Answered complex source text file

  • Friday, April 27, 2012 10:02 AM
     
     

    Hi All

    we are getting text file as source and we need to parse it and load it in a table .  the data inside a text file looks as below . Please suggest the best way to load the data in to table . the below contains 2 records like this we will have many records in a file .

    Td.Name = MI_UMTS_FTP
    Tc.Name = FTP_UMTS_5M
    Tp.Name = Ftp_Rating_1.5
    TestScenario.Name = Marais_MI_UMTS_FTP
    TcRun.Id = 61950500
    TcRun.StartDate = 2012/04/24 15:31:59
    TcRun.EndDate = 2012/04/24 15:36:13
    TcRun.Result = Passed
    Error.Step =
    Error.Protocol =
    O.NeId = PORT Marais
    O.Port.Code = xxxxxxxxxx
    O.Sim.MsisdnVoice = 9999999999999999
    Host.Address = xxxxxxxxxxxx
    O.Msc.Name = Prox.SGAM1
    O.Region.Name = BRUXELLES
    ErrorCause = NoError
    O.App.ThrputKbitRxAvg = 351
    O.AttachSuccessful = Yes
    O.AttachTime = 1.64
    O.DetachResult = Yes
    O.DetachTime = 2.688
    O.PdpCntx.ActTime = 2.172
    O.PdpCntx.Successful = Yes
    Result = PASSED

    Td.Name = Voice_qual
    Tc.Name = VoicePesq_2.0_2G
    Tp.Name = VoicePesq_2.0
    TestScenario.Name = Wavre_Leuven_Voice_qual
    TcRun.Id = 61950604
    TcRun.StartDate = 2012/04/24 15:33:55
    TcRun.EndDate = 2012/04/24 15:36:21
    TcRun.Result = Passed
    Error.Step =
    Error.Protocol =
    O.NeId = PORT Wavre_VQM
    T.NeId = PORT Leuven_VQM
    O.Port.Code = RTUPC01148-02
    T.Port.Code = RTUPC01017-02
    T.Region.Name = LEUVEN
    T.RingNumber = 2
    O.Msc.Name = Prox.WAVRE
    O.Region.Name = WAVRE
    ErrorCause = NoError
    O.AttachSuccessful = Yes
    O.AudioCodec = AMR_FR
    O.DetachSuccessful = Yes
    OT.AnswerTimeStamp = 90.887
    OT.CallSetupSuccessful = Yes
    OT.CallSetupTime = 7.781
    OT.CallSetupTimeUnderThrld = Yes
    OT.DialStartTimeStamp = 76.406
    OT.HangupTimeStamp = 138.734
    OT.PesqScoreAvg = 3.67
    OT.PesqScoreMax = 3.82
    OT.PesqScoreMin = 3.54
    OT.PesqUnderThrldPerc = 0
    OT.PlayErrorPerc = 0
    OT.QoSEvaluateErrorPerc = 0
    OT.RingDuration = 5.999
    Result = PASSED
    T.AttachSuccessful = Yes
    T.AudioCodec = AMR_FR
    T.Cli.CheckSuccessful = Yes
    T.DetachSuccessful = Yes
    T.RingSuccessful = Yes
    TO.PesqScoreAvg = 3.63
    TO.PesqScoreMax = 3.82
    TO.PesqScoreMin = 3.51
    TO.PesqUnderThrldPerc = 0
    TO.PlayErrorPerc = 0
    TO.QoSEvaluateErrorPerc = 0


    Surendra Thota


All Replies

  • Friday, April 27, 2012 10:59 AM
     
     Proposed
    I would read it all in as one column, use a script component to split the data into two columns using the "=" and to assign a recordID to the rows. After that, I would do a pivot on that newly added recordID to get a decent column structure.

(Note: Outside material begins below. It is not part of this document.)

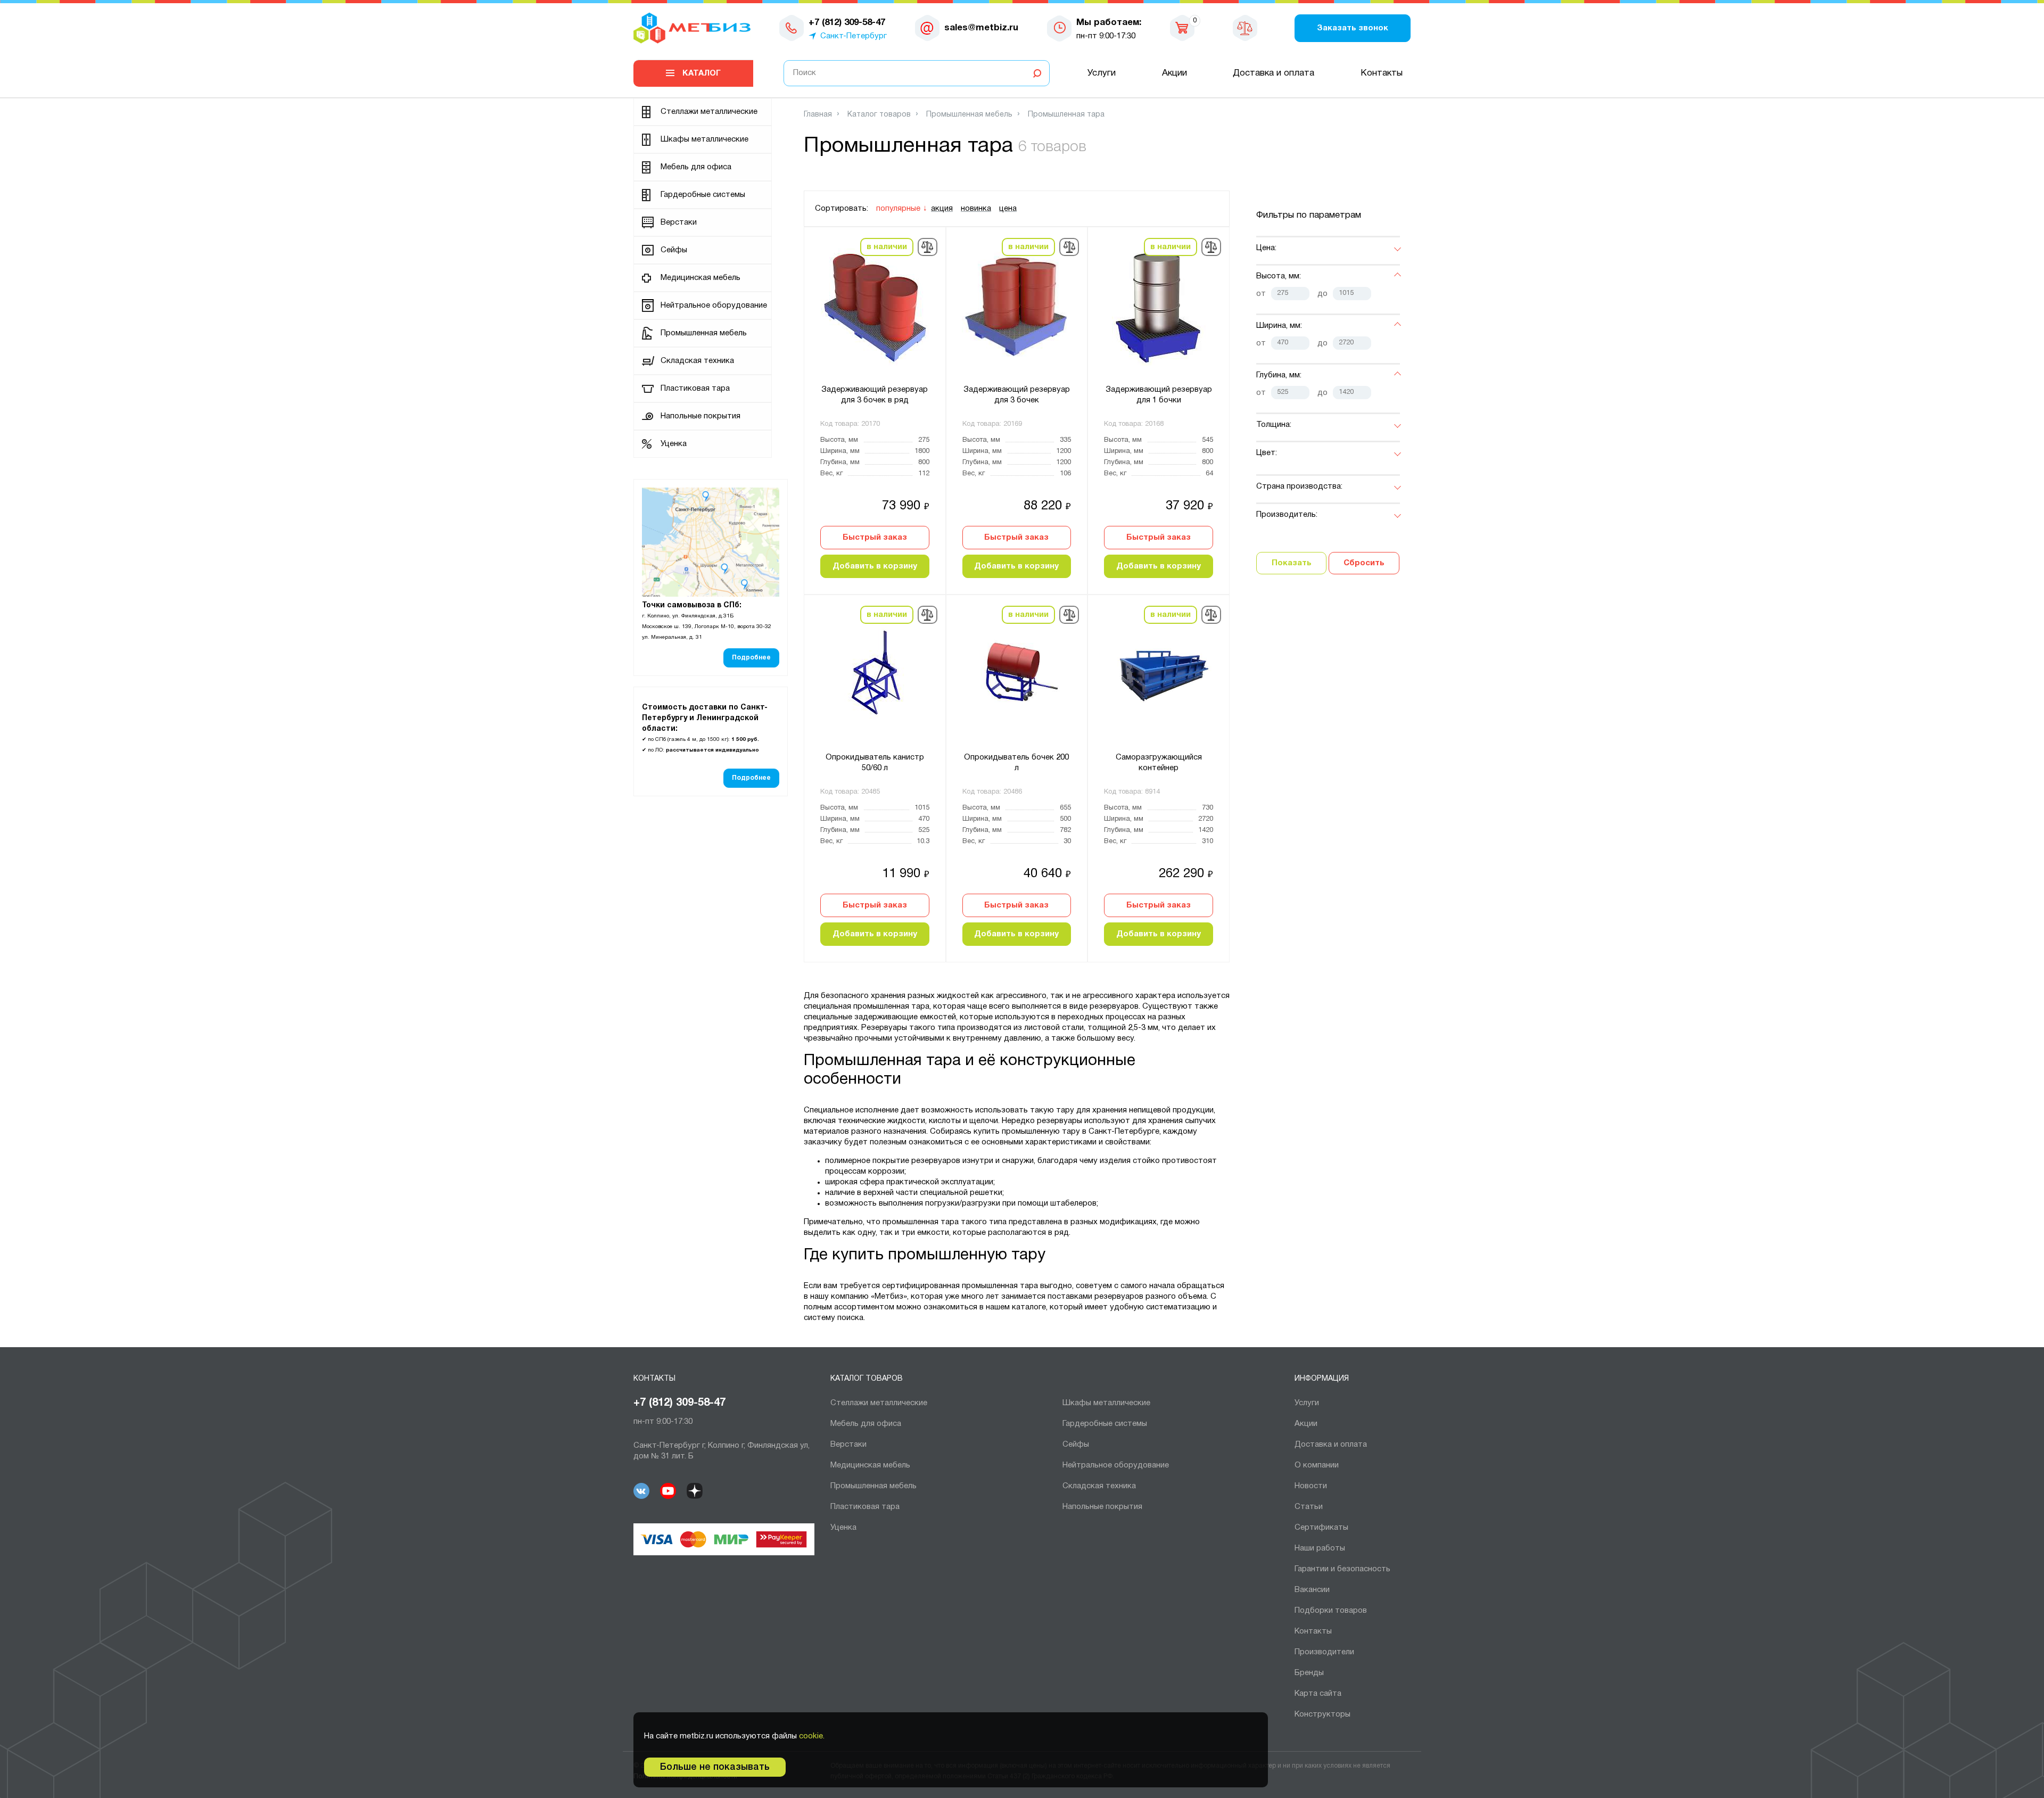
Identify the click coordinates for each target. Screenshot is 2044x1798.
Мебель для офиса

    MCTS, MCITP - Please mark posts as answered where appropriate.

  • Friday, April 27, 2012 11:15 AM
    Moderator
     
     Proposed

    I had something simular, where I used a Script Component:http://microsoft-ssis.blogspot.com/2011/02/script-component-as-source-2.html

    The difficult thing about your file is that the number of columns differ per record. Is that correct? What is the record delimiter in your case?


    Please mark the post as answered if it answers your question | My SSIS Blog: http://microsoft-ssis.blogspot.com | Twitter

  • Friday, April 27, 2012 12:53 PM
     
     
    Yes the number of colmumns are not fixed . but we know the max number of fields we get .  the record delimeter is 2 new lines

    Surendra Thota


  • Friday, April 27, 2012 12:56 PM
     
     

    I didn't notice the dynamic number of columns - I have better things to do than count them all - so I would just script it all out with a .NET script task.

    Create a variable for each possible column and give them all default values.
    Take in a row, parse the text before the = and determine which column it is. Put the value in the right variable.
    Read the next row and so on until you've reached a new record. I do hope Td.Name is always your first column.
    When you reach the next record, put all variables in one row and add it to the output.

    Start again with the next record until you reach the end of the file.


    MCTS, MCITP - Please mark posts as answered where appropriate.

  • Friday, April 27, 2012 1:09 PM
     
     

    go with the script solution you have more control

    check this link , but remeber that the link does NOT have your answer but it gives you good idea what to do.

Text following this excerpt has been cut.